** Data for this task follows **
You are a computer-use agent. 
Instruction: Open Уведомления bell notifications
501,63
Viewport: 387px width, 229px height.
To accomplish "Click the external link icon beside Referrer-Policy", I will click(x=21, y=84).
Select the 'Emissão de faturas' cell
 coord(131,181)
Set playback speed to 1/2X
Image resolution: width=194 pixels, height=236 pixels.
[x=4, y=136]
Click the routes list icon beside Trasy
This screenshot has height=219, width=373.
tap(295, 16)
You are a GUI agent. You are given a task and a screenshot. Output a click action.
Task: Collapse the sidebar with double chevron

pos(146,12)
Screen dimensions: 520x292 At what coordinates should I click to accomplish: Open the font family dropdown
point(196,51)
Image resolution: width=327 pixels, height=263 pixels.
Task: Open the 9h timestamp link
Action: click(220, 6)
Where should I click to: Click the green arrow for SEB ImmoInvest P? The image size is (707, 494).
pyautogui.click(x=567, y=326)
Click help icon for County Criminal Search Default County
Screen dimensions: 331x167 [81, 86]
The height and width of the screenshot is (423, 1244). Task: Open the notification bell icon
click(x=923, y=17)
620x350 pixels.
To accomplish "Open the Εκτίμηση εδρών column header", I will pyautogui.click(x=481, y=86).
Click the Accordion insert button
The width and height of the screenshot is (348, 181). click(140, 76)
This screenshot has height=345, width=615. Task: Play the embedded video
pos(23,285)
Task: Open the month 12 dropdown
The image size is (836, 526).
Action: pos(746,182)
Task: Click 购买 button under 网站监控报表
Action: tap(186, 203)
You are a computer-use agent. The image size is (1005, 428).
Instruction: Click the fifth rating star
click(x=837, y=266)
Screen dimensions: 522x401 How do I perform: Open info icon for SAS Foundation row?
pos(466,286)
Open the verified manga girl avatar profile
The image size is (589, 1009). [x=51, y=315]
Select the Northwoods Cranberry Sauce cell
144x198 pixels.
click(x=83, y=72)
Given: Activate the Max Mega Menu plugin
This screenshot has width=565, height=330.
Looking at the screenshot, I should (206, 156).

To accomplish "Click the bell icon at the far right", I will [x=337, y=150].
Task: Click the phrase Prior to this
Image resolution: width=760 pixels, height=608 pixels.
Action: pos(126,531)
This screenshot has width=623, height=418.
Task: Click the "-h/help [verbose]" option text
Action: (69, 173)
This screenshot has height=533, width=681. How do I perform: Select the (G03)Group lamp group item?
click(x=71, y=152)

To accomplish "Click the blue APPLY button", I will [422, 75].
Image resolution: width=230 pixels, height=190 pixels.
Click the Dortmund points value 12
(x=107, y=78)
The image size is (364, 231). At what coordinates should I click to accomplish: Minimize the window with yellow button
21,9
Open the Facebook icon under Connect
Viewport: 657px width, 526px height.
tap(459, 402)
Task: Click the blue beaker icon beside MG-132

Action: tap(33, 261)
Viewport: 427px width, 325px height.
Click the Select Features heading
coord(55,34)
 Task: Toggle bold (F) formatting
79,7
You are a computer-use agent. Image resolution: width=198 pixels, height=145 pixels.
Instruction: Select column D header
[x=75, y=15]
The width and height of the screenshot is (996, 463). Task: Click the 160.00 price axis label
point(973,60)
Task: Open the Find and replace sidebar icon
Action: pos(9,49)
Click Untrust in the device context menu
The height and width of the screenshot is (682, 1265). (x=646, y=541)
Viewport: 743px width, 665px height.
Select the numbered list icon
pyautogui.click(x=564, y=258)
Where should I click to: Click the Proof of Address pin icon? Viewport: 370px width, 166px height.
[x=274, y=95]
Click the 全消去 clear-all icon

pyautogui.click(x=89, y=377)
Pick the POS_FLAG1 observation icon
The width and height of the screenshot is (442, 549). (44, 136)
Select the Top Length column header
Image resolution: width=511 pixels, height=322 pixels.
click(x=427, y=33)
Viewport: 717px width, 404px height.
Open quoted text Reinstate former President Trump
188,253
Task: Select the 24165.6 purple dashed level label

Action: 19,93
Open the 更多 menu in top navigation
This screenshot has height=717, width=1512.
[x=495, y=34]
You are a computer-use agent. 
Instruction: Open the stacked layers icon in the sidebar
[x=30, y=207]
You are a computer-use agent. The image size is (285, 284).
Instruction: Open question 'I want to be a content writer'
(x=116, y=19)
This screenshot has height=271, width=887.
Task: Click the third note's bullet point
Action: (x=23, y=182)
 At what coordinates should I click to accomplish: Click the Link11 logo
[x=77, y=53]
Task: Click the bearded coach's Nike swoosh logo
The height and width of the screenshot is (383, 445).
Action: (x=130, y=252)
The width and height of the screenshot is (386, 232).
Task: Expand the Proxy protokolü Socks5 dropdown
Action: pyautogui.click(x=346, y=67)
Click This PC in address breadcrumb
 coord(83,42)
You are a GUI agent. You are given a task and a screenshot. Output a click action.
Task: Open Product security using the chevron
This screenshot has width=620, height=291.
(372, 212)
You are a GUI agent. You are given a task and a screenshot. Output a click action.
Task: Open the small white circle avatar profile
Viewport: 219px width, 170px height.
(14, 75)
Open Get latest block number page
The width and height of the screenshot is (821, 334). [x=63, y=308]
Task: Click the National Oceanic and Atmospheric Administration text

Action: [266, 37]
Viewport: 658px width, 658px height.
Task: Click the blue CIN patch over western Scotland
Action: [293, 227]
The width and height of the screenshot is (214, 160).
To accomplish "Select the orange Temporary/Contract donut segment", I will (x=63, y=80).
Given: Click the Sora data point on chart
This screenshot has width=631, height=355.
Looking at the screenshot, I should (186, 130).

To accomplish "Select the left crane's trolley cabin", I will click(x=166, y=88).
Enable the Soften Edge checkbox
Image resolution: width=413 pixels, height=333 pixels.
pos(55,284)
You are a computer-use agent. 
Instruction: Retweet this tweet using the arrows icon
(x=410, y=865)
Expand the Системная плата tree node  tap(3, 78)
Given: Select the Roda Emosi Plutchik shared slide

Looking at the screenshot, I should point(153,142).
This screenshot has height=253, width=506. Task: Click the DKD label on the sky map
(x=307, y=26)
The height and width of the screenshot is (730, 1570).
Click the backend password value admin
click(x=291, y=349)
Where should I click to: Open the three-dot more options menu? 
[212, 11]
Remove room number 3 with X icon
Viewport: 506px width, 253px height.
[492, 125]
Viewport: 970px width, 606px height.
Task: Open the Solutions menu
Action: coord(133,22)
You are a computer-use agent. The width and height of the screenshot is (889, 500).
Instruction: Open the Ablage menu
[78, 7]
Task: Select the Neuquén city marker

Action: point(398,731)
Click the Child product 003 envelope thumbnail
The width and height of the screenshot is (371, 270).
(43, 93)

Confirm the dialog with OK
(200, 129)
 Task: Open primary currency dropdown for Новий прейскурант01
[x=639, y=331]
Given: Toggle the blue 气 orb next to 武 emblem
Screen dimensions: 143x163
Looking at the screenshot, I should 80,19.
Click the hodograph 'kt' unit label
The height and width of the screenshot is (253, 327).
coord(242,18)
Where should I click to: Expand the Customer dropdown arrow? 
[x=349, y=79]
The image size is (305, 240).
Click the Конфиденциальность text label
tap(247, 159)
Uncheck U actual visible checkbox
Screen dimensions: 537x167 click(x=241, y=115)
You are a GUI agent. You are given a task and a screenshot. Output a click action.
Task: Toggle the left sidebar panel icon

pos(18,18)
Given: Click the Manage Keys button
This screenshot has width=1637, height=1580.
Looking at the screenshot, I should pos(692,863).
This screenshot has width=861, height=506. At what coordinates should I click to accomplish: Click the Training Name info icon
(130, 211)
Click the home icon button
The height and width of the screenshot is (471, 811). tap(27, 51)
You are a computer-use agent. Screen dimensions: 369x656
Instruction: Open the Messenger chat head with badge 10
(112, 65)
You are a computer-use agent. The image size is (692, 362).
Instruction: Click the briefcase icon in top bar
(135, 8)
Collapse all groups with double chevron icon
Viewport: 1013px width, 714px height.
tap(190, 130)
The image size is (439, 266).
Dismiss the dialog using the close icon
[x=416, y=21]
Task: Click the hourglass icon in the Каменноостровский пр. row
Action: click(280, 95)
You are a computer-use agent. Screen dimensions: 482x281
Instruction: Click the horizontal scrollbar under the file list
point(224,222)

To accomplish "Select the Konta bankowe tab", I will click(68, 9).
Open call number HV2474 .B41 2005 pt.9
** End of Data for this task **
Within the data above, the span starting at the line containing "Given: Toggle the blue 气 orb next to 武 emblem" and ending at the line containing "Given: Click the Manage Keys button" is to be retyped exactly, with no other lines.

# Finished task:
Given: Toggle the blue 气 orb next to 武 emblem
Screen dimensions: 143x163
Looking at the screenshot, I should 80,19.
Click the hodograph 'kt' unit label
The height and width of the screenshot is (253, 327).
coord(242,18)
Where should I click to: Expand the Customer dropdown arrow? 
[x=349, y=79]
The image size is (305, 240).
Click the Конфиденциальность text label
tap(247, 159)
Uncheck U actual visible checkbox
Screen dimensions: 537x167 click(x=241, y=115)
You are a GUI agent. You are given a task and a screenshot. Output a click action.
Task: Toggle the left sidebar panel icon

pos(18,18)
Given: Click the Manage Keys button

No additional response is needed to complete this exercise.